I get that 20-year-old kids are naïve, but "debt gives you power"? Really? How blind can you be?

Comments

  • This goes along the same lines as one of my favorite 'mericanisms of late:

    Debt = wealth.

    Now we're finding out that maybe somebody left a slash out of that equation!

    And as happened in the Great Depression I (remember, we couldn't start calling the Great War WWI until WWII happened), those NOT in debt will be soon be able to buy assets (land, houses, businesses, cars, etc) for pennies on the dollar. And what's fundamentally different this time (GDII) is the level of foreign investment that is available. There are some oil-rich middle-eastern countries that literally can't find enough places to park their cash, and we've already started selling out our public infrastructure (ports, toll roads, etc) to foreign entities and that will continue to happen.

    In the global economy, we're going to re-learn the Golden Rule:

    Those that control the gold (monetary system, not nec. actual gold), make the rules . . .
  • See the movie The Lookout. Great line in there: "Whoever has the money has the power".
  • The Tim wrote:
    "debt gives you power."

    And some out there suggest that the American education system is failing?

    ...

    ...

    ...

    Ugh, I have to get out of this backwards confused mess of a country!
  • Has to be an incomplete sentence.

    Debt gives you power to feel trapped!
  • Debt sure gave these big banks a lot of power. It let them hold the whole world hostage until Americans borrow to pay a $700 billion+ ransom.
  • Markor wrote:
    Debt sure gave these big banks a lot of power. It let them hold the whole world hostage until Americans borrow to pay a $700 billion+ ransom.

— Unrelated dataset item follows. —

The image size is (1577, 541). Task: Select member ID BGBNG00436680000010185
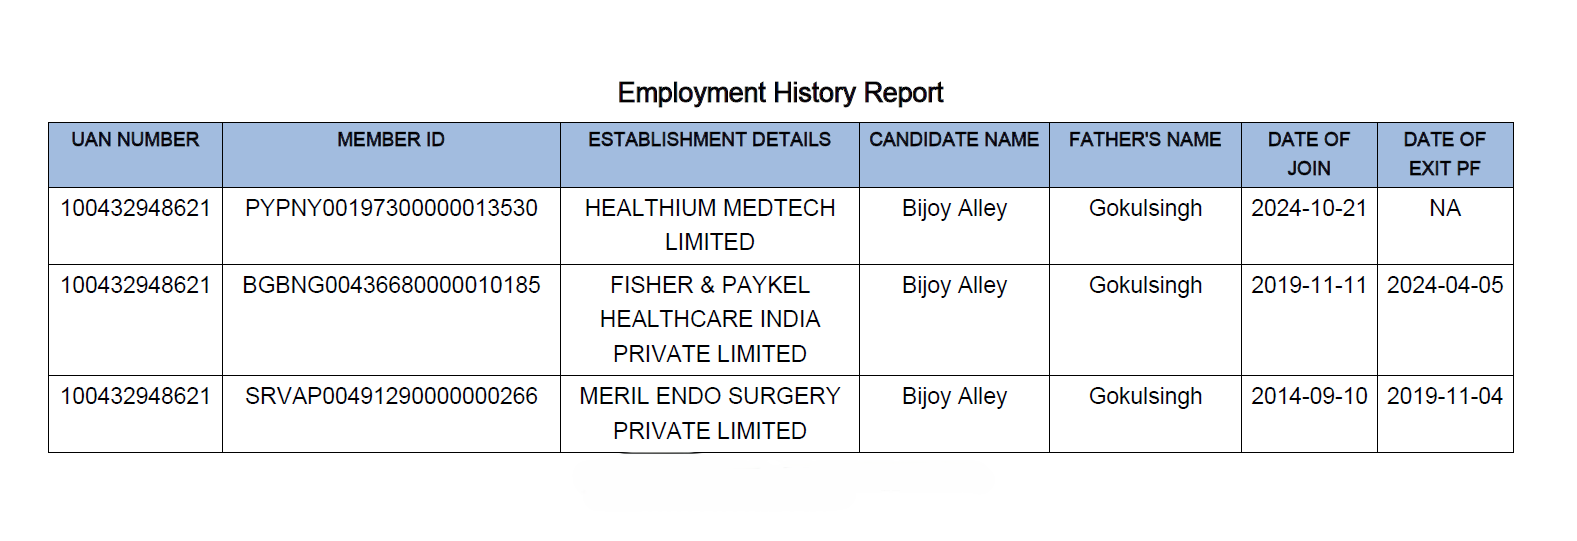(x=391, y=285)
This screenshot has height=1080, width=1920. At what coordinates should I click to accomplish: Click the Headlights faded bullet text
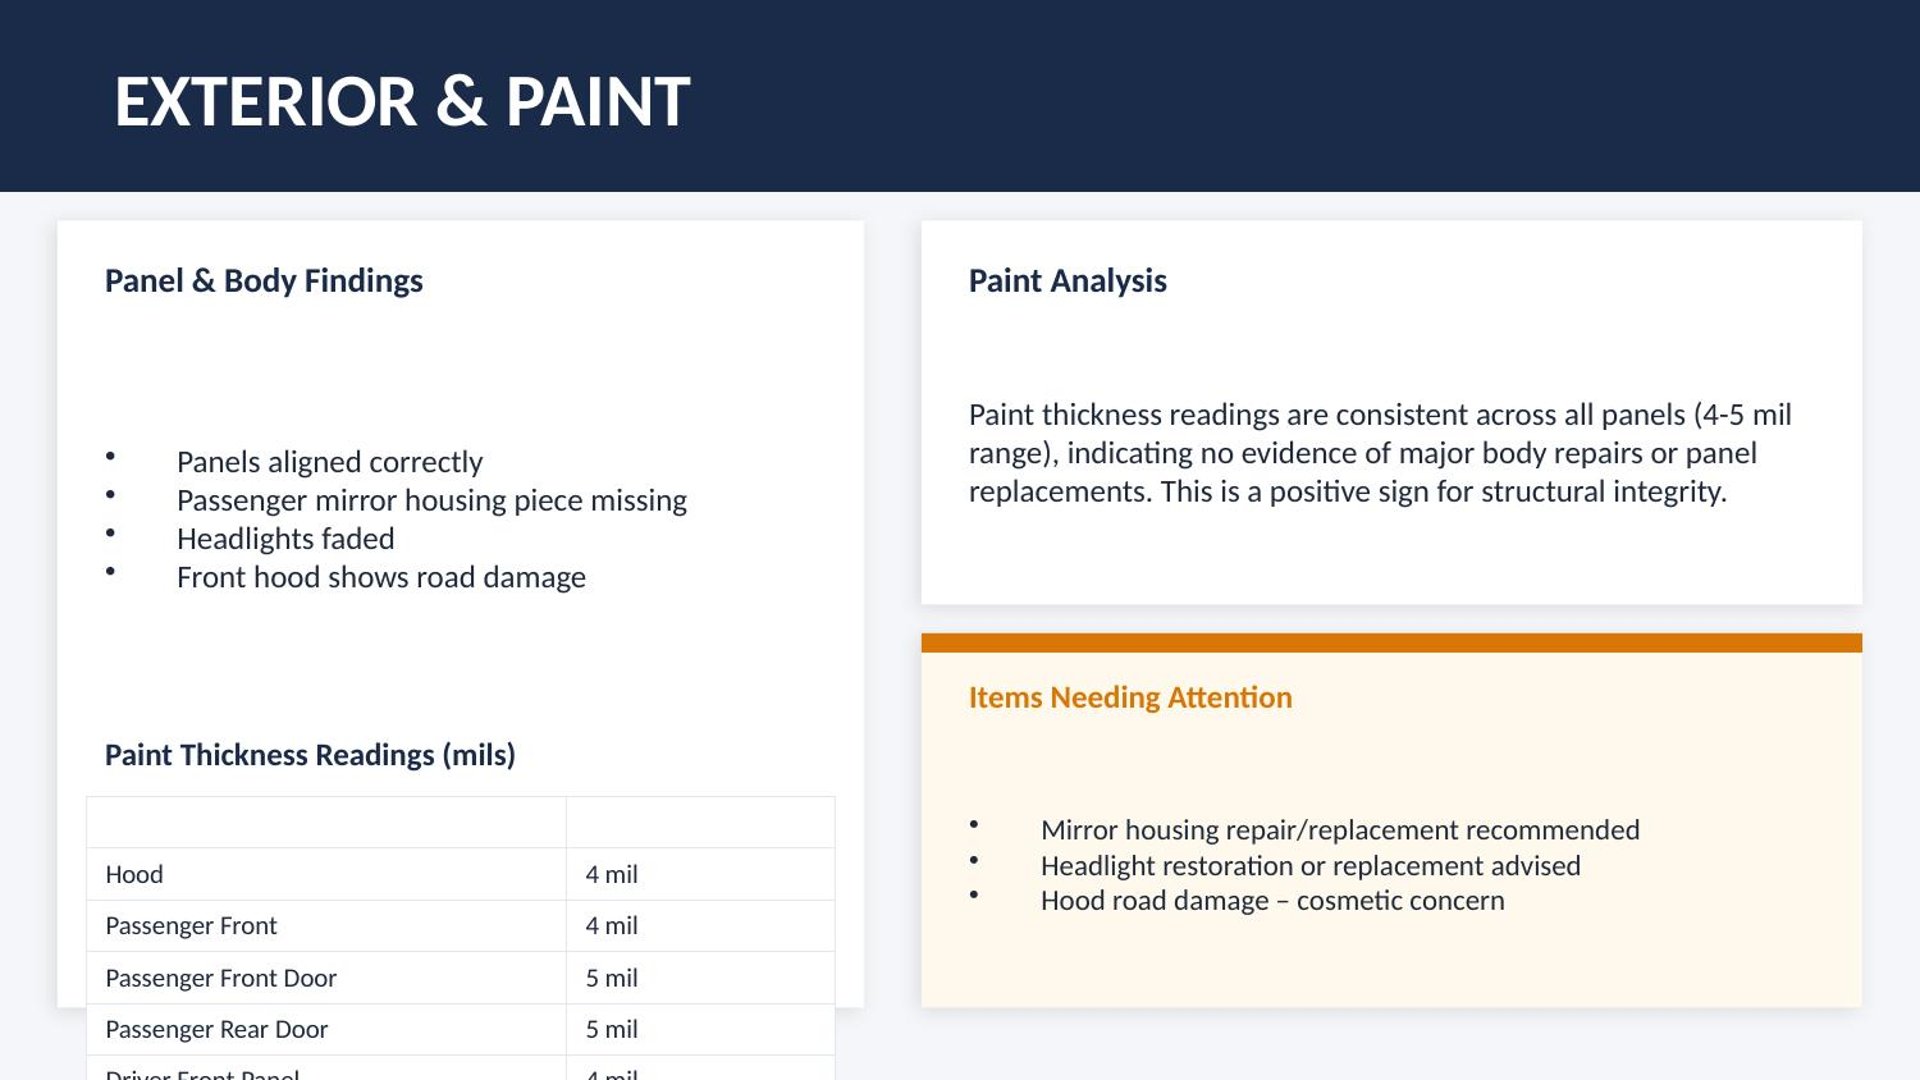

    True. Isn't there a saying that if someone borrows a little money from you then you own them, but if they borrow a lot then they own you?
  • Markor wrote:
    Debt sure gave these big banks a lot of power. It let them hold the whole world hostage until Americans borrow to pay a $700 billion+ ransom.

    True. Isn't there a saying that if someone borrows a little money from you then you own them, but if they borrow a lot then they own you?

    I've heard it...if you borrow $100,000 from the bank, it's your problem. If you borrow $100,000,000 then it's the bank's problem.

    And the new varient; if you borrow $1,000,000,000 it's the government's problem.
  • I've heard it...if you borrow $100,000 from the bank, it's your problem. If you borrow $100,000,000 then it's the bank's problem.

    And the new varient; if you borrow $1,000,000,000 it's the government's problem.

    Make that if you borrow $1,000,000,000 it's the taxpayers' problem.
  • A year late or so, but I have to chime in.

    I'm an engineer, and I also have an MBA (I'm still respectable because, after a short stint in corporate finance I went back to engineering and stayed [got a nice fleece vest out of it though]). When I was in biz weasel skool [late '90s-2000] using debt as a 'leverage' was all the rage. Being experienced in life [in my late '30s] and a child of Depression era parents I considered debt to be a necessary evil at best. Needless to say the good folks at biz skool thought my opinion was 'off'.

    In a somewhat morbid way, the recent Wall Street bailout mess has me feeling somewhat 'vindicated'. I'm just waiting for the other shoes to fall....and looking for some good used firerams.